◆ **What you have to do**:
Duplicate the lines of the listing starting at the line that contains "1456x825 pixels." and ending at the line that contains "Image resolution: width=624", including both of those lines.

◆ **Records supplied**:
________________
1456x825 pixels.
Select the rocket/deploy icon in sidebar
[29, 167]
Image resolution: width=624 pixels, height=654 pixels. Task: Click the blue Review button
________________
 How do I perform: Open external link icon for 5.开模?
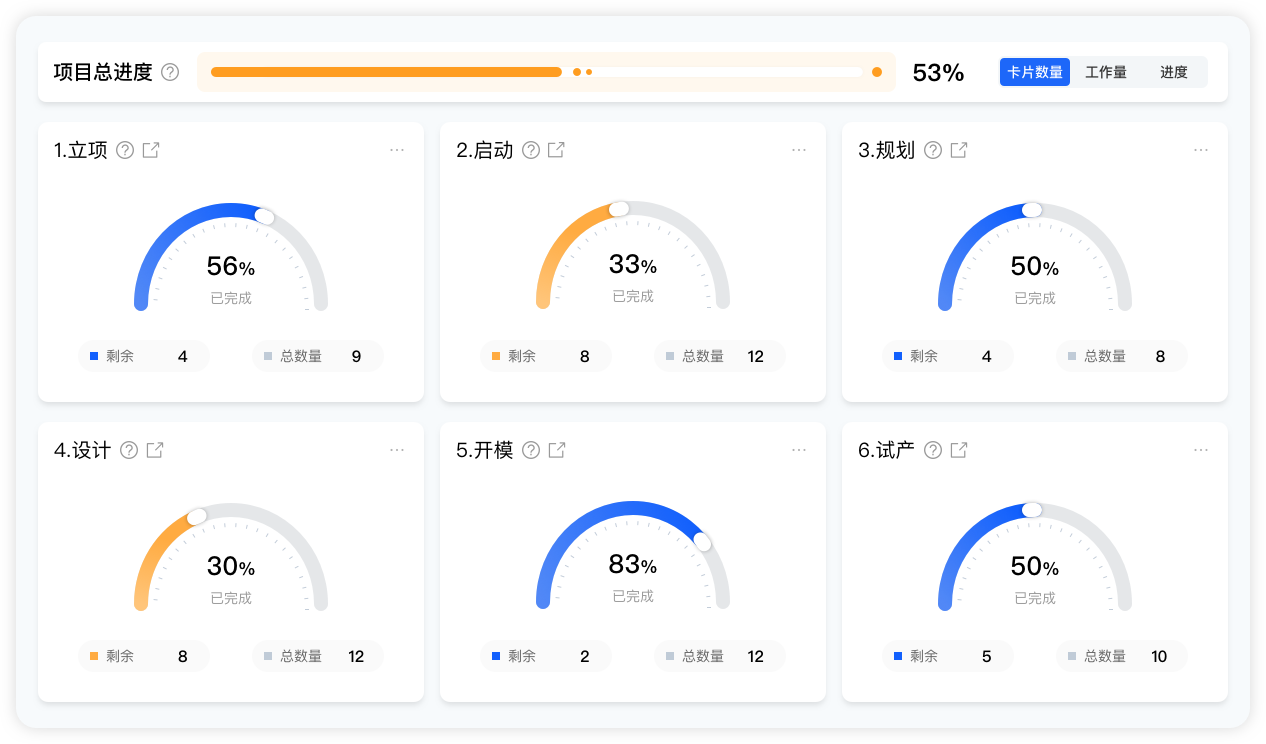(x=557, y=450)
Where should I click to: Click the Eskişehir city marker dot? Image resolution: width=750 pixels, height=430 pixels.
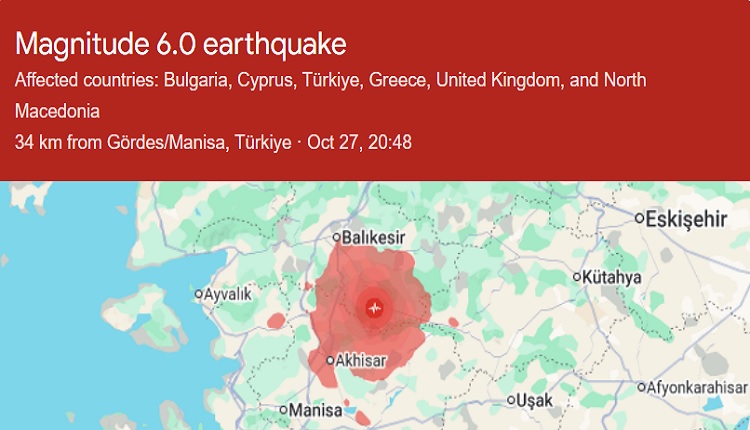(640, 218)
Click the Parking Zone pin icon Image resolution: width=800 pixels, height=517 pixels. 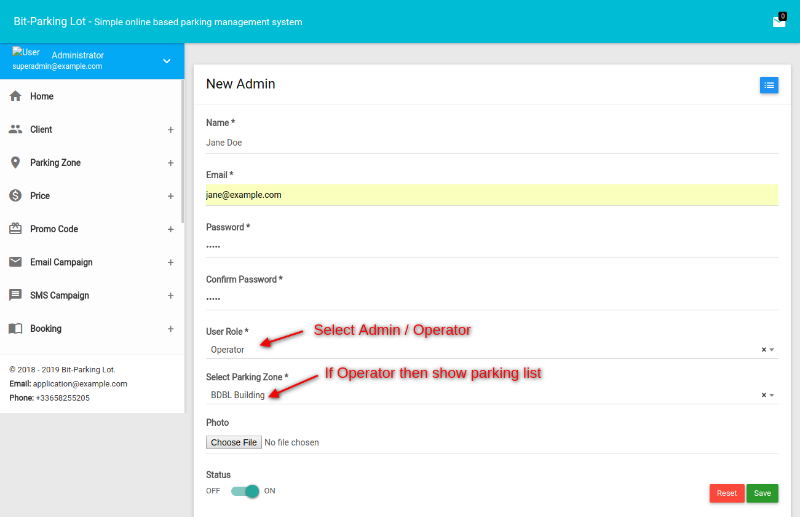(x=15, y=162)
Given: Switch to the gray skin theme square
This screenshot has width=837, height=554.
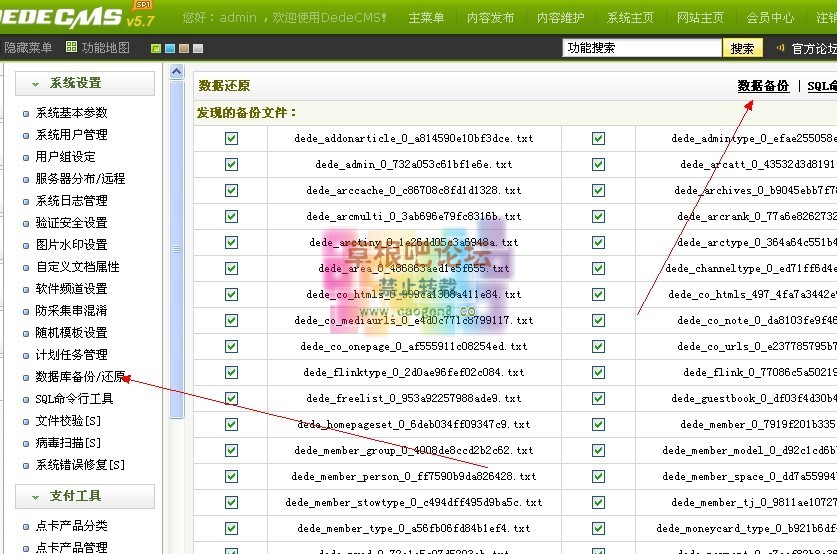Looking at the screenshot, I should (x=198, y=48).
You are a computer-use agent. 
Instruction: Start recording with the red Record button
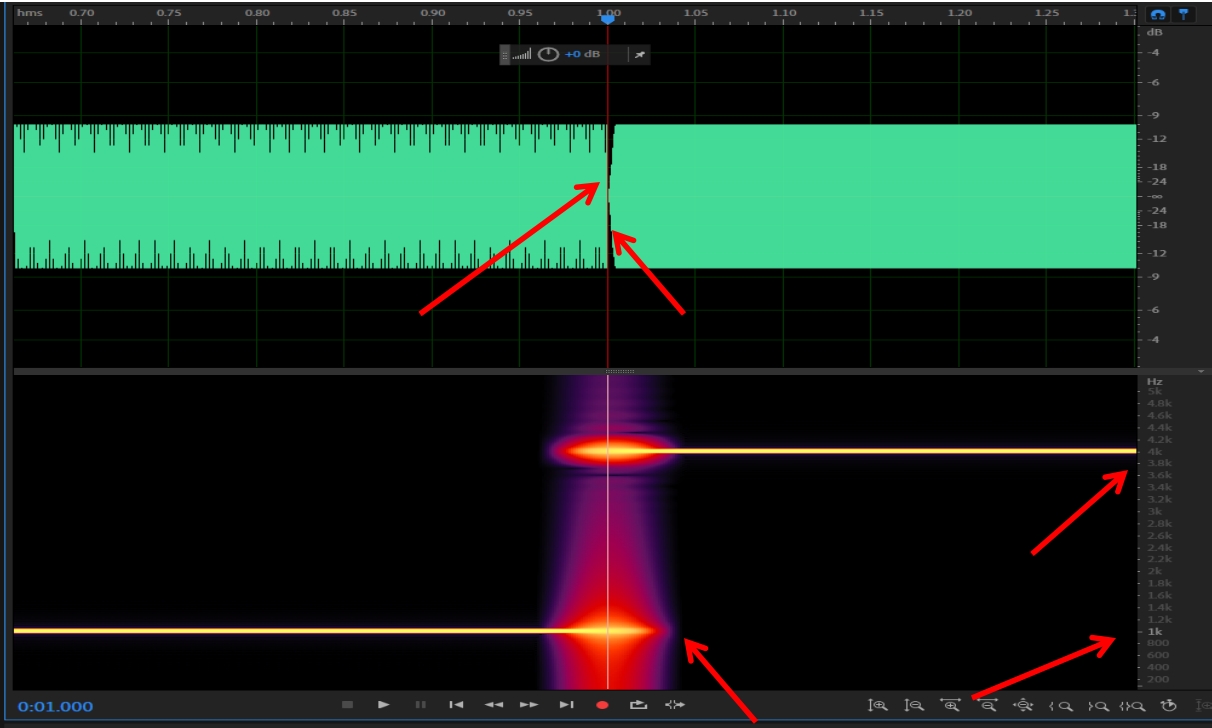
________________
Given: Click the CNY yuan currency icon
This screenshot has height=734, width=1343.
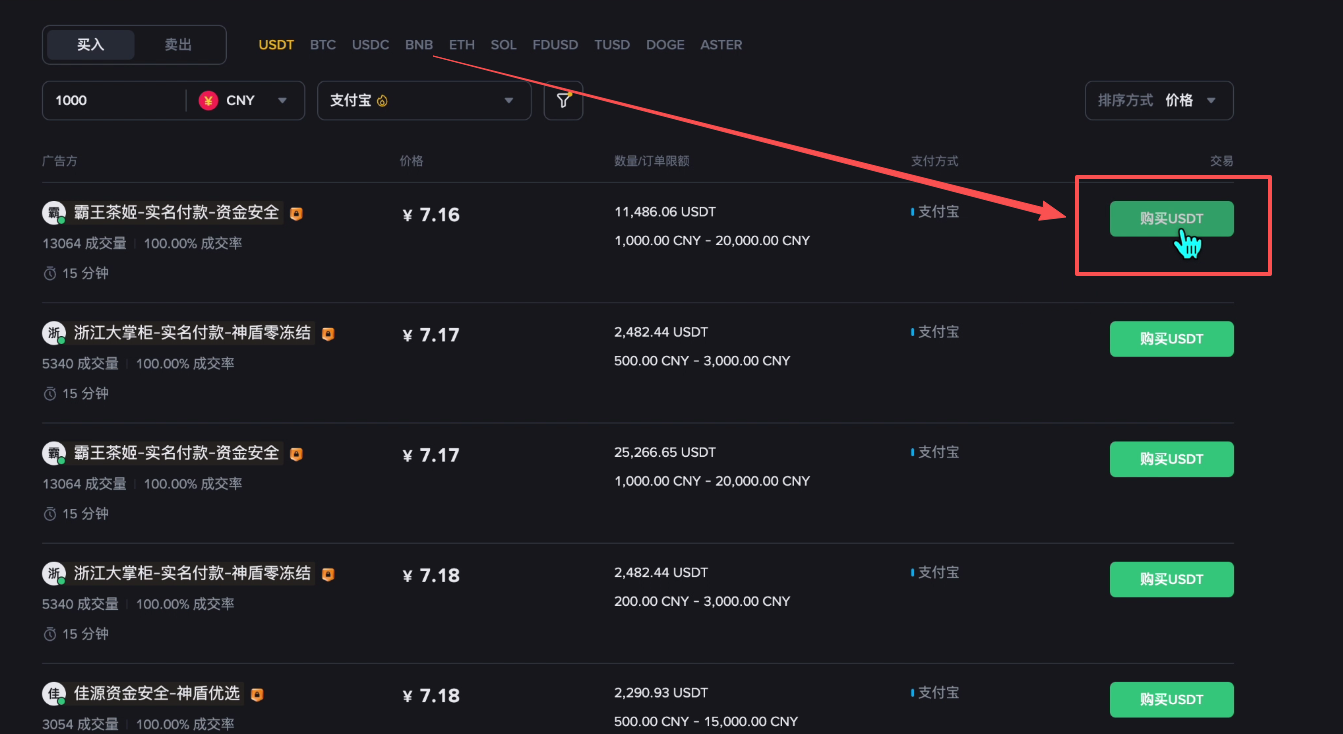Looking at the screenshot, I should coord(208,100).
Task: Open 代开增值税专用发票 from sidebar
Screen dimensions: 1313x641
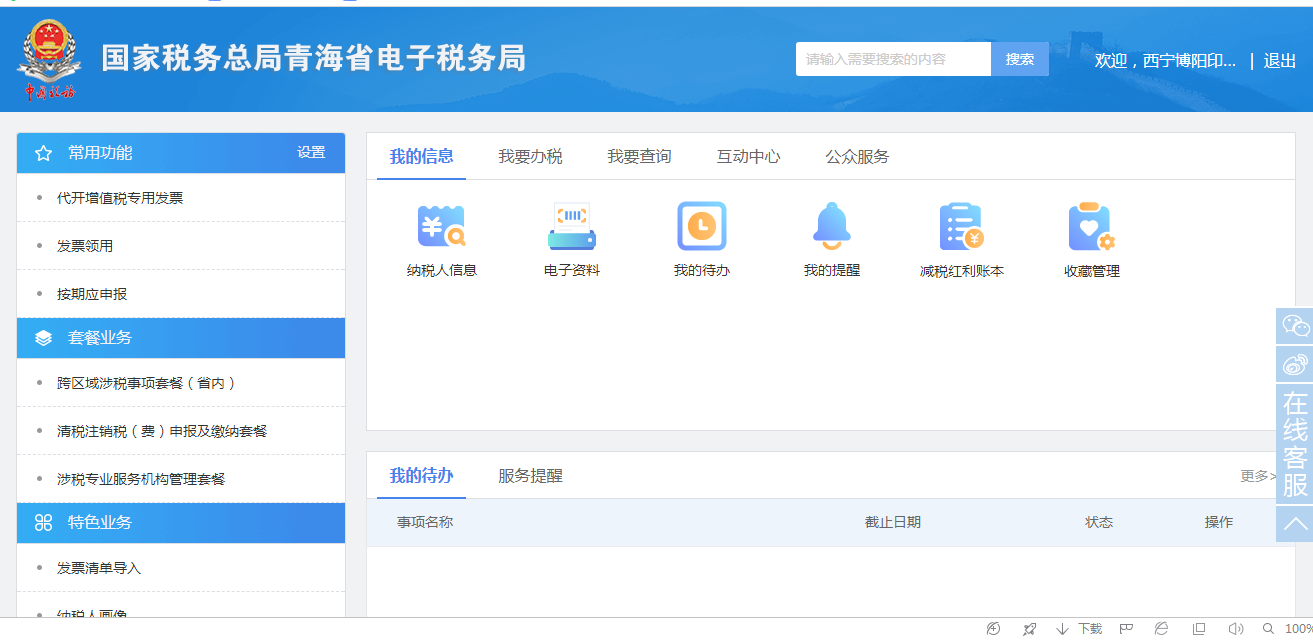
________________
◆ **Result of this exercise**:
1456x825 pixels.
Select the rocket/deploy icon in sidebar
[29, 167]
Image resolution: width=624 pixels, height=654 pixels. Task: Click the blue Review button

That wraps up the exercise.